Fast formula to get the range a number is in, given a perfect binary subdivision?

Question

Mind the set of positive integers from 0 til L exclusive. For any positive integer n up to log2(K), can split the set in 2^n consecutive subsets of equal length. For example, for L = 256, n = 3, we'd get 2^3, or 8, subsets: {0..31}, {32..63}, {64..95}, {96..127}, {128..160}, {160..191}, {192..223}, {224..255}.

Let f(L,n,i) : Nat -> Nat -> Nat -> (Nat,Nat) return, given an arbitrary L and n, the subset that some i is contained in. For example, for f(256,3,100) = (96,127), because, if we divide the 0..255 range in 2^3 subsets, then number 100 is contained in the subset ranging from 96 to 127.

My question is, what is a fast implementation of f? I wonder if it is possible to do so in constant time, with just a few bitwise operations.

Answer 1

Quite obviously, just compute the length of each subset (l), divide i by l, and take the floor k.
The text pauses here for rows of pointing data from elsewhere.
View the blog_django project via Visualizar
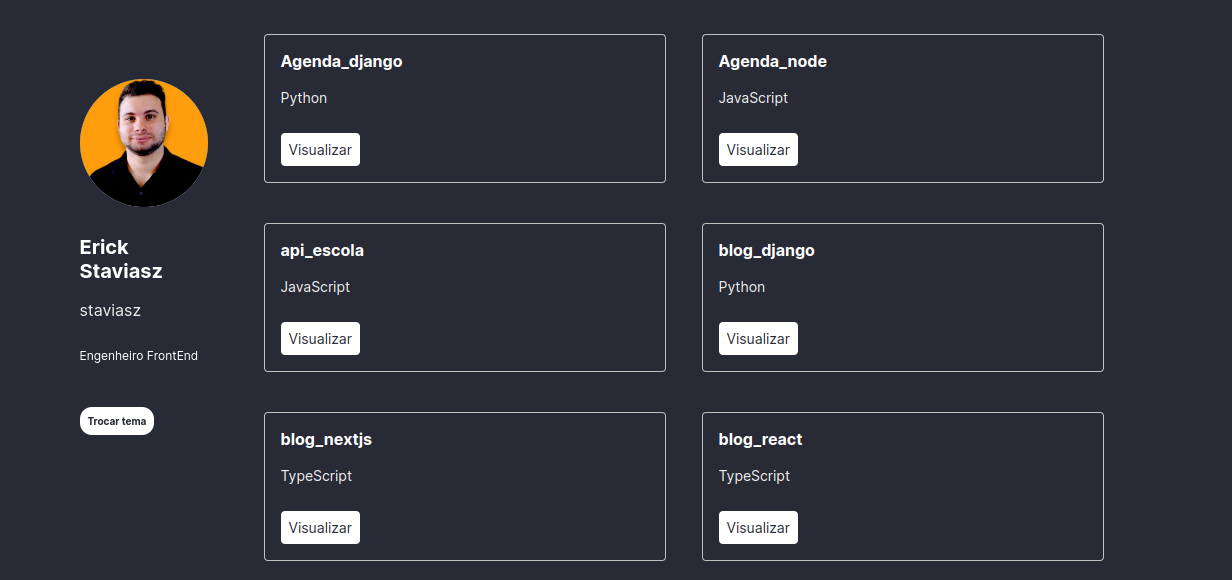 758,338
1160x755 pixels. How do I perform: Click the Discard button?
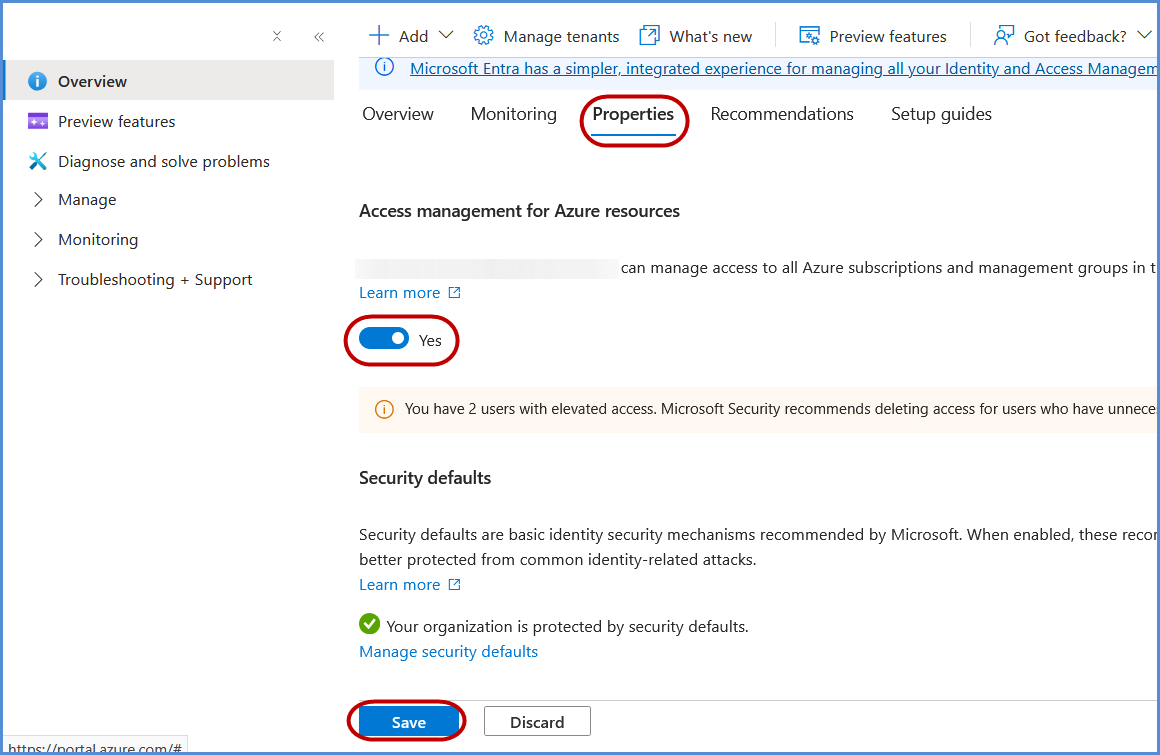(537, 722)

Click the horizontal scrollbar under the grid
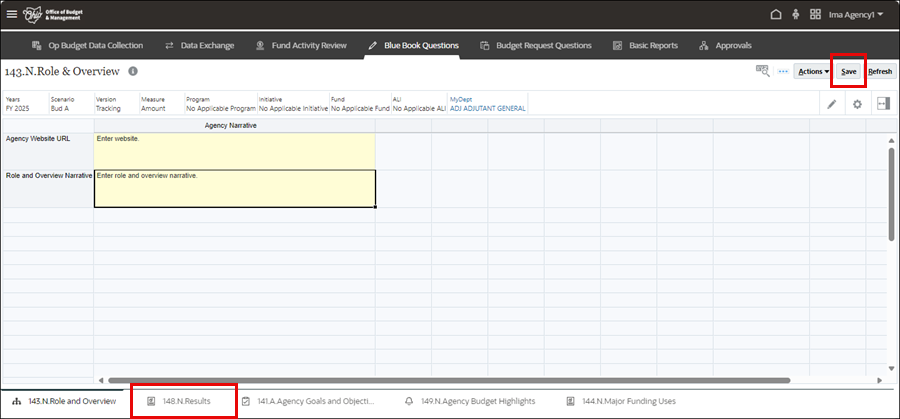[x=450, y=380]
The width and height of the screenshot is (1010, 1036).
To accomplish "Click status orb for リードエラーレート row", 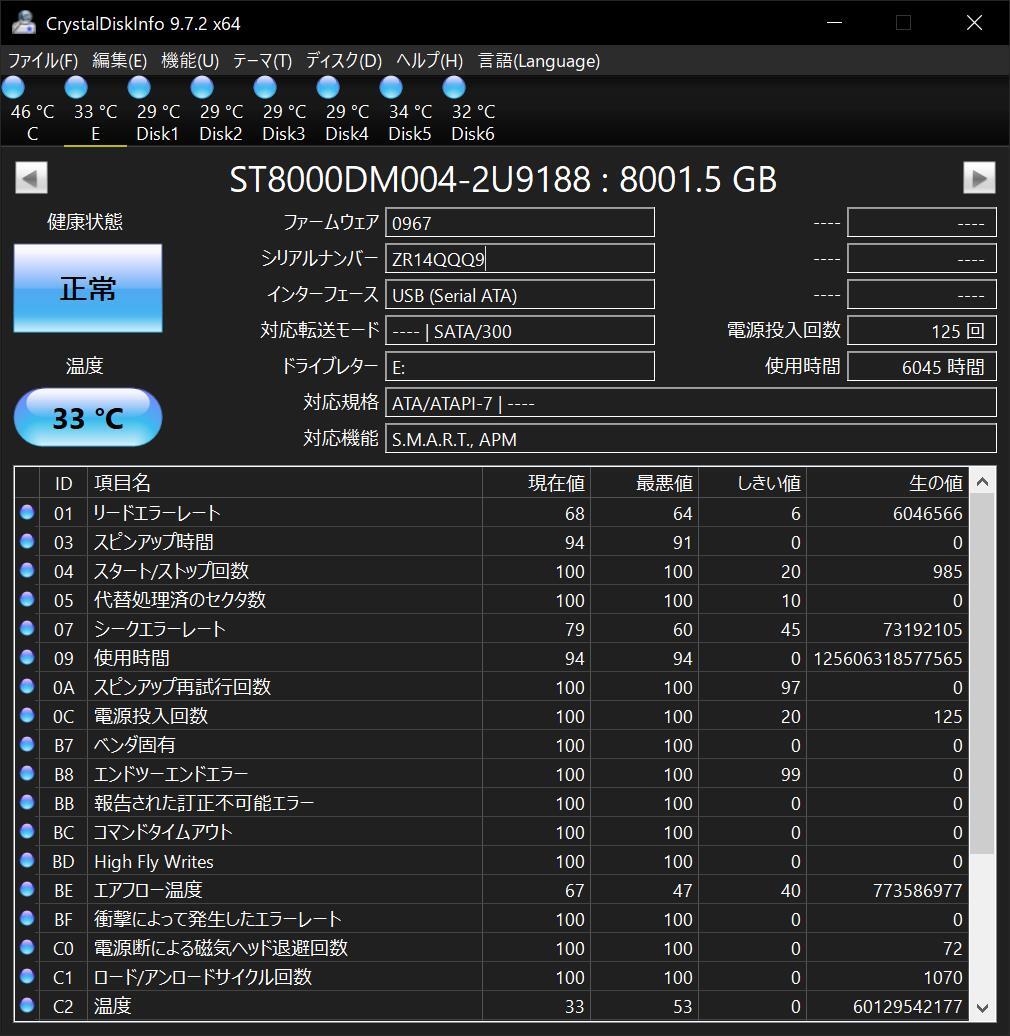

The desired range goes from l*k to l*(k+1)-1. In JavaScript:

function subrange_of_i(L, n, i) {
  var l = L / (2 ** n); // or just `L >>> n`
  var k = Math.floor(i / l);
  return [l*k, l*(k+1)-1];
};

(TODO: convert to C for the sake of this answer.)

Answer 2

This works:

#include <stdio.h>

typedef struct { int a, b; } pair;

pair f(int L, int n, int i) {
    int len = L / (1 << n);
    int a = i / len * len;
    return (pair) { a, a + len - 1 };
}

int main() {
    pair p = f(256, 3, 100);
    printf("%d %d\n", p.a, p.b);
}

I am not good with floating point, but looping works as expected:

#include <stdio.h>
#include <math.h>

typedef struct { double a, b; } paird;

paird fd(double L, double n, double i) {
    double len = L / pow(2, n);
    double a = 0, b;
    while (b = a + len, b < i) {
        a = b;
    }
    return (paird){ a, b };
}

int main() {
    paird p = fd(127, 7, 100);
    printf("%f %f\n", p.a, p.b); // (99.218750, 100.210938)
}